Che cos’è l’allergia al nichel?
L’allergia al nichel è una delle cause più comuni alla base della dermatite allergica da contatto. Di solito è dovuta all’utilizzo di orecchini, piercing, orologi e altri oggetti metallici, ma può inoltre essere provocata dal contatto con oggetti di uso comune (ad esempio chiavi, monete, maniglie) visto che questo metallo è molto utilizzato.
L’allergia al nichel è una risposta estrema del sistema immunitario nei confronti del nichel. Può manifestarsi a qualsiasi età, di solito in seguito all’esposizione reiterata o prolungata a manufatti contenenti nichel, ma in certi casi persino al primo contatto con essi. Adeguati trattamenti possono alleviarne i sintomi, ma una volta che l’allergia si è sviluppata è piuttosto raro che scompaia completamente.
Quali sono le cause dell’allergia al nichel?
Come tutte le allergie, anche quella al nichel deriva da un’errata risposta del sistema immunitario, che reagisce al metallo, normalmente innocuo, come se fosse dannoso. Una volta insorta, l’allergia provoca una risposta immunitaria ogni volta che l’organismo entra in contatto con il nichel. La causa di questa attivazione impropria non è chiara, ma può essere parzialmente attribuita a predisposizione genetica. Spesso riguarda persone già allergiche o con familiarità per l’allergia al nichel o persone che svolgono lavori a contatto con metalli pesanti. Gli oggetti che possono scatenare l’allergia comprendono orecchini, piercing, braccialetti, collane, orologi, chiusure lampo, bottoni metallici, cinture, occhiali, monete, chiavi e telefoni cellulari.
Quali sono i sintomi dell’allergia al nichel?
Il sintomo principale è la dermatite da contatto, un eritema cutaneo pruriginoso che compare quando la pelle entra in contatto con il nichel. La dermatite insorge generalmente tra 12 e 48 ore dopo l’esposizione e può durare fino a due settimane. Lo sfogo può limitarsi alle zone a contatto con il metallo, ma può anche estendersi ad aree limitrofe del corpo. Oltre al prurito, la pelle può arrossarsi, seccarsi, presentare piccole vescicole umide che, una volta seccate, assumono l’aspetto di bruciature. Nei casi più gravi può fuoriuscire liquido essudativo.

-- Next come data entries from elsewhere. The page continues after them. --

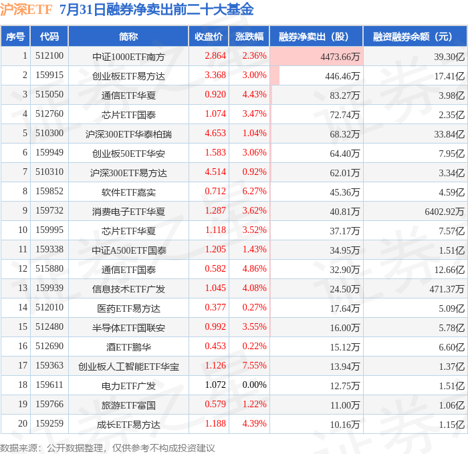Select the 简称 column header
The width and height of the screenshot is (468, 454).
128,36
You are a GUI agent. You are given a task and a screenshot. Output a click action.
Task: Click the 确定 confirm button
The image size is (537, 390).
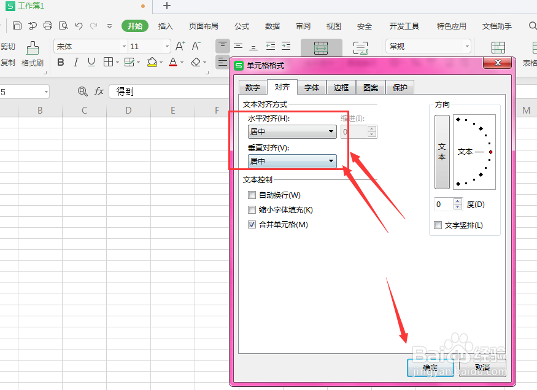430,368
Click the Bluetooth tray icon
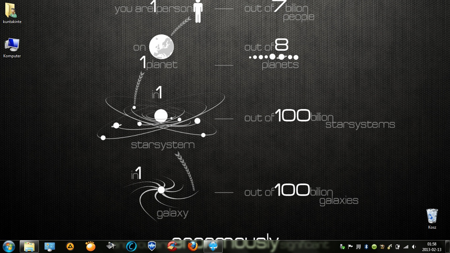Image resolution: width=450 pixels, height=253 pixels. tap(366, 246)
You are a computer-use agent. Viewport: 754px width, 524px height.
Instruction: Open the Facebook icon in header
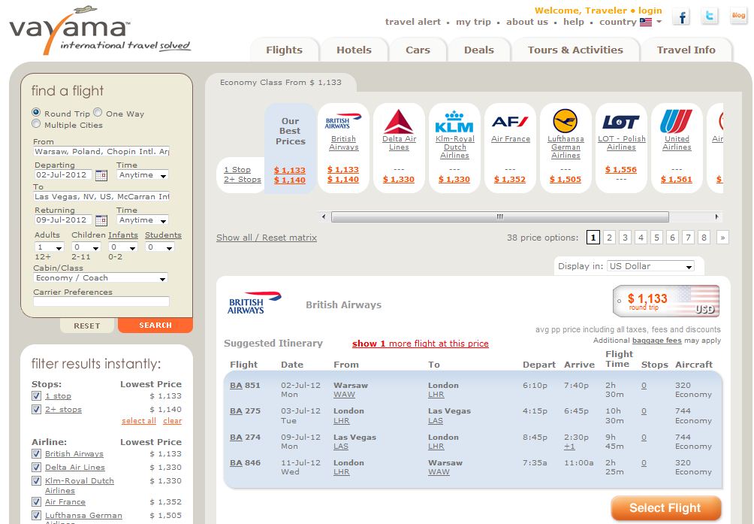[x=682, y=17]
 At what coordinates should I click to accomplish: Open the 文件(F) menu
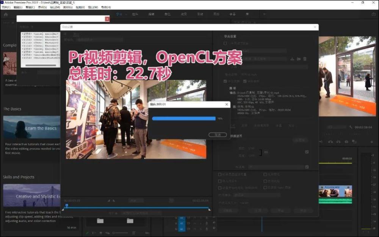(6, 7)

Quando compare un rash cutaneo è fondamentale rivolgersi allo specialista, che potrà diagnosticare il disturbo e impostare la terapia corretta. I sintomi della dermatite da contatto possono risultare particolarmente invalidanti, soprattutto se interessano mani, braccia o altre parti quotidianamente esposte.

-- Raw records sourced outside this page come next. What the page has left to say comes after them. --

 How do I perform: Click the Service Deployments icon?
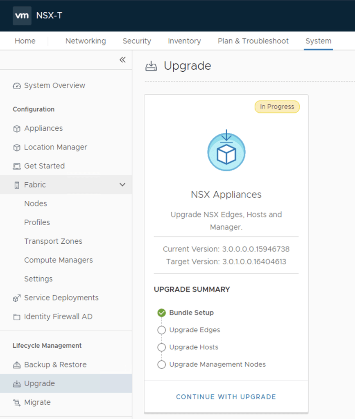16,298
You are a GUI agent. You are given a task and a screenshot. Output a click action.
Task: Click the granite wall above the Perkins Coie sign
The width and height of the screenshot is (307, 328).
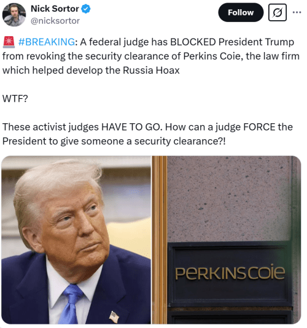228,199
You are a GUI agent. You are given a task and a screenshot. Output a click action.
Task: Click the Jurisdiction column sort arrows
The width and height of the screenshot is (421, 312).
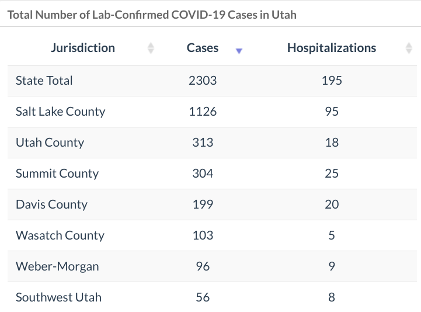151,48
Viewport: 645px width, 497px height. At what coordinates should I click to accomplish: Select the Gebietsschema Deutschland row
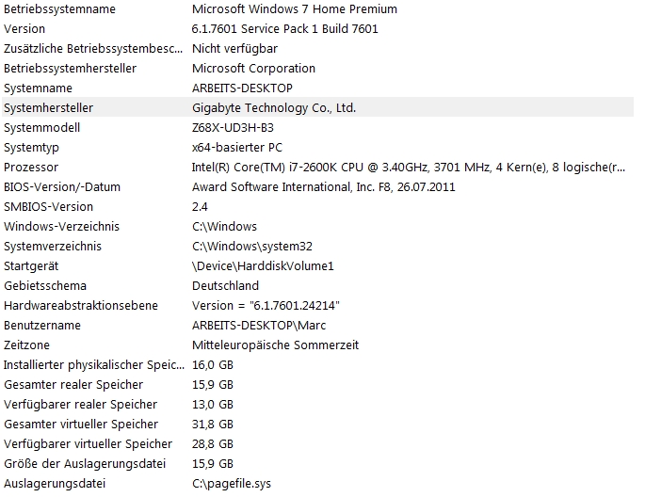click(317, 286)
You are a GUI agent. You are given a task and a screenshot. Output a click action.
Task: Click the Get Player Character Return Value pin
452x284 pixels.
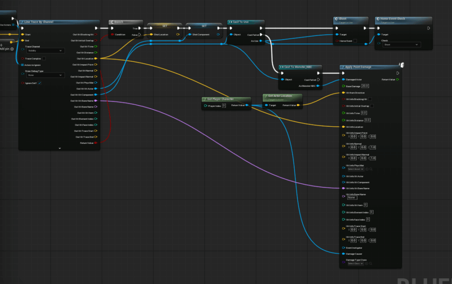point(247,105)
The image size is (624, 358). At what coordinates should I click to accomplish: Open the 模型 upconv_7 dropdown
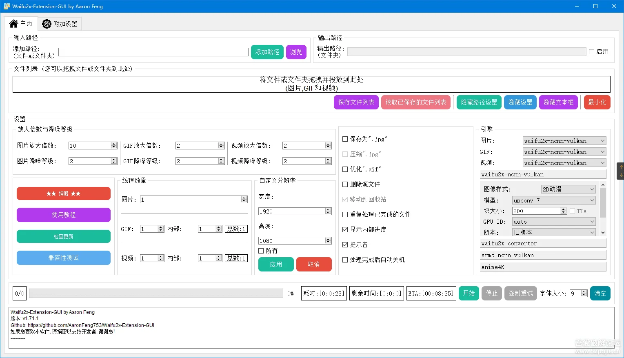click(554, 200)
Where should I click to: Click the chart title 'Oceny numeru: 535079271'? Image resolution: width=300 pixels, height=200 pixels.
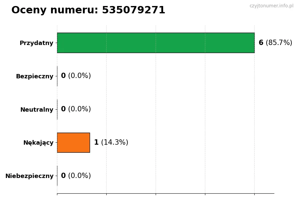click(88, 10)
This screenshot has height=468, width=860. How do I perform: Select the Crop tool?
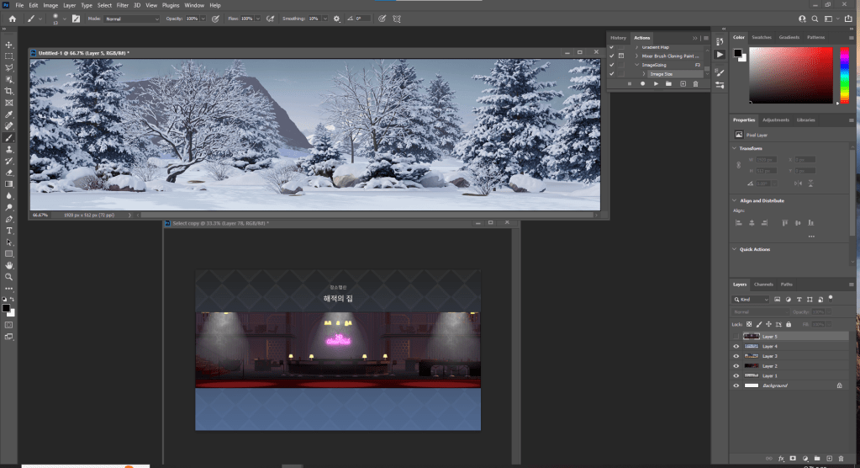9,91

Come prevenire l’allergia al nichel?
Per una minore probabilità di sviluppare un’allergia al nichel, è utile evitare l’esposizione prolungata a manufatti che contengono questo metallo, facendo attenzione in particolar modo a gioielli e bigiotteria.
Occorre prestare attenzione anche ai bottoni dei jeans o alle borchie di cinture e scarpe, comunemente coinvolte in questa sensibilizzazione.
Allergia al nichel: come si fa la diagnosi
La diagnosi dell’allergia al nichel consiste in una visita medica in cui vengono esaminati gli sfoghi sulla pelle e valutata l’esposizione al nichel. La diagnosi può essere confermata con l’utilizzo di un test mirato: il patch test, che consiste nell’applicazione di sostanze sospette, tra cui il nichel, sulla schiena del paziente. Queste sostanze sono veicolate tramite acqua, etanolo o vaselina e coperte da cerotti (patch) che andranno mantenuti in sede per 72 ore. Trascorso questo tempo, il medico valuta la reazione cutanea e confermerà eventualmente l’allergia al nichel.
Come trattare l’allergia al nichel?
Non esiste una cura definitiva per eliminare l’allergia al nichel. I sintomi della dermatite da contatto possono essere ridotti con prodotti da applicare localmente o farmaci per via orale. Il medico può prescrivere:
- creme a base di corticosteroidi
- creme lenitive
- corticosteroidi orali
- antistaminici.
Una volta diagnosticata l’allergia, è fondamentale evitare l’esposizione prolungata al nichel. È necessario:
- non indossare gioielli contenenti nichel, preferendo oggetti nichel-free o ipoallergenici
- evitare indumenti con bottoni, cerniere o borchie a contatto con la pelle
- utilizzare guanti protettivi per chi lavora a contatto con il metallo
- per i piercing, accertarsi che gli strumenti siano monouso e ipoallergenici.
La visita allergologica serve per valutare la possibile natura allergica di sintomi come prurito agli occhi o in altre parti del corpo (orticaria, eczema), difficoltà respiratoria (rinite, asma bronchiale), mal di testa, disturbi gastrointestinali.